Dormir junto ao poço
Quase toda a gente faz isto como um passeio de um dia a partir da cidade, e quase toda a gente tem razão. O único argumento real para ficar aqui é o primeiro tour do dia: o Hotel Grand Sal fica junto ao poço, tem duas salas de conferências e acesso às câmaras subterrâneas da mina para eventos, e cobra tarifas de quatro estrelas bem abaixo do equivalente no centro da cidade. Se quer a capela com trinta pessoas dentro em vez de trezentas, dormir junto ao poço é como consegue isso. Caso contrário, fique hospedado na cidade e compare preços através da pesquisa de hotéis de Cracóvia, que lhe dá melhores noites e vinte minutos de deslocação.

Vale a pena
Sim, com condições. Vale a pena se tem algum interesse em como as coisas foram construídas, se quer uma peça da história da região que não seja sombria, ou se viaja com crianças suficientemente crescidas para as escadas e suficientemente pequenas para achar um lago subterrâneo genuinamente espantoso. Vale a pena com mau tempo, quando é o melhor meio dia indoor em termos de valor ao alcance da cidade.

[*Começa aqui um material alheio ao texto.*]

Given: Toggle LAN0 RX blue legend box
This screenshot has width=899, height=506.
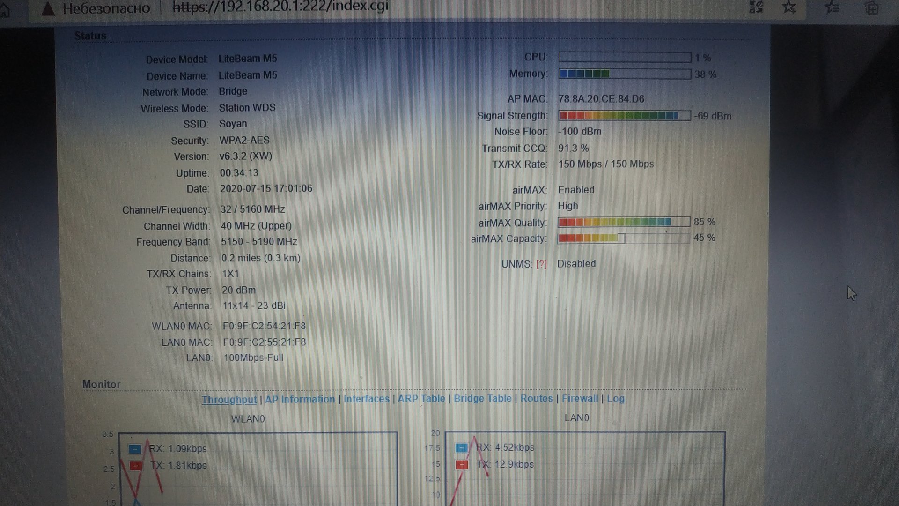Looking at the screenshot, I should pyautogui.click(x=462, y=448).
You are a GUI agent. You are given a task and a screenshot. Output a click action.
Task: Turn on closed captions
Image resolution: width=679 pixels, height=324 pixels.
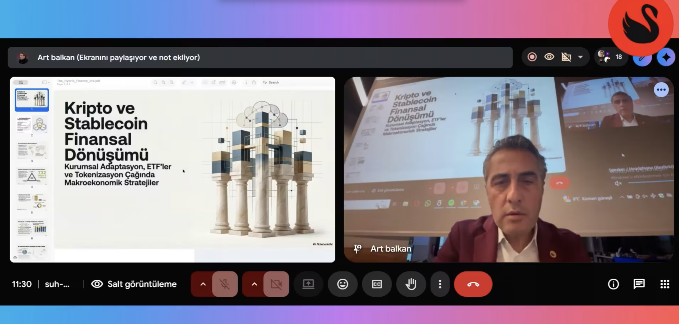click(x=377, y=284)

Não vale a pena se não aguenta uma longa descida, se ser conduzido numa coluna com hora marcada o estragar independentemente do que está no fim, ou se a sua viagem já é curta e prefere passar as horas na cidade velha. E vale menos do que devia se for ao meio-dia de agosto sem uma hora reservada: as câmaras são extraordinárias, a multidão não, e a diferença entre as duas é inteiramente uma questão de quando desce.
Melhor altura para ir
A primeira partida do dia é a resposta a quase todas as queixas que as pessoas têm sobre este lugar. Apanhe a hora mais cedo que conseguir e percorre uma rota que é tranquila, fresca e bem iluminada em vez de um corredor de ecrãs de telefone. A segunda melhor opção são as últimas duas horas antes da última entrada às 17h00, quando os autocarros já foram.

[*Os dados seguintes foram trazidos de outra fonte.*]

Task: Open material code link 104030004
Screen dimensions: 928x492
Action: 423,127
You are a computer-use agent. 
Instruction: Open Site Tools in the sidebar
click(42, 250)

Durante a semana bate o fim de semana em todo o lado e sempre. De terça a quinta fora das férias escolares é o ponto ideal; sábados, feriados públicos polacos e os fins de semana prolongados em torno de 1 de maio, Corpus Christi e Todos os Santos são o pior. Sazonalmente, de finais de abril a meados de junho e de setembro a outubro dão-lhe a melhor combinação de disponibilidade e uma vila de superfície agradável para caminhar depois. Está a 17°C lá em baixo independentemente do que diz o calendário, por isso está a otimizar para as multidões e para o que faz antes e depois. Julho e agosto são o pico, e a chuva piora em vez de melhorar, porque toda a gente na cidade tem a mesma ideia à prova de chuva no mesmo momento. Dezembro é mais tranquilo do que se esperaria entre as datas de fecho, e a capela em época baixa com um pequeno grupo é a versão deste lugar que as pessoas descrevem quando dizem que ficou com elas.
Notas práticas
Os comboios regionais a partir da estação principal chegam a Wieliczka Rynek-Kopalnia em pouco mais de vinte minutos e deixam-no a uma curta caminhada a subir desde a praça e a descer desde o poço; os autocarros urbanos do centro demoram mais, mas passam com frequência. É possível ir de carro e há estacionamento, mas é a pior opção num fim de semana de verão. Para uma viagem mais ampla, o guia de Cracóvia indica onde ficar hospedado.
Os preços são em zlotys. Os cartões funcionam na mina, nos restaurantes e na piscina, mas leve algum dinheiro para a exposição da cripta em St Clement's e para a torre de graduação. Um dia simples de adulto fica em cerca de 143 PLN pelo percurso, 40 a 80 PLN pelo almoço underground e 10 PLN pela caminhada de ar salgado; uma família de dois adultos e duas crianças faz o percurso por 430 PLN.
Reserve no mínimo meio dia e um dia inteiro se acrescentar o museu, a praça e a piscina. Esteja no poço quinze minutos antes da sua hora, não leve nada maior que 35 × 20 × 20 cm e lembre-se de que a mina está fechada a 1 de janeiro, no Domingo de Páscoa, a 1 de novembro e de 24 a 25 de dezembro. Todo o resto aqui (a torre, a praça, as igrejas) é de entrada livre, o que faz deles os pontos certos para organizar em torno de uma hora fixa underground.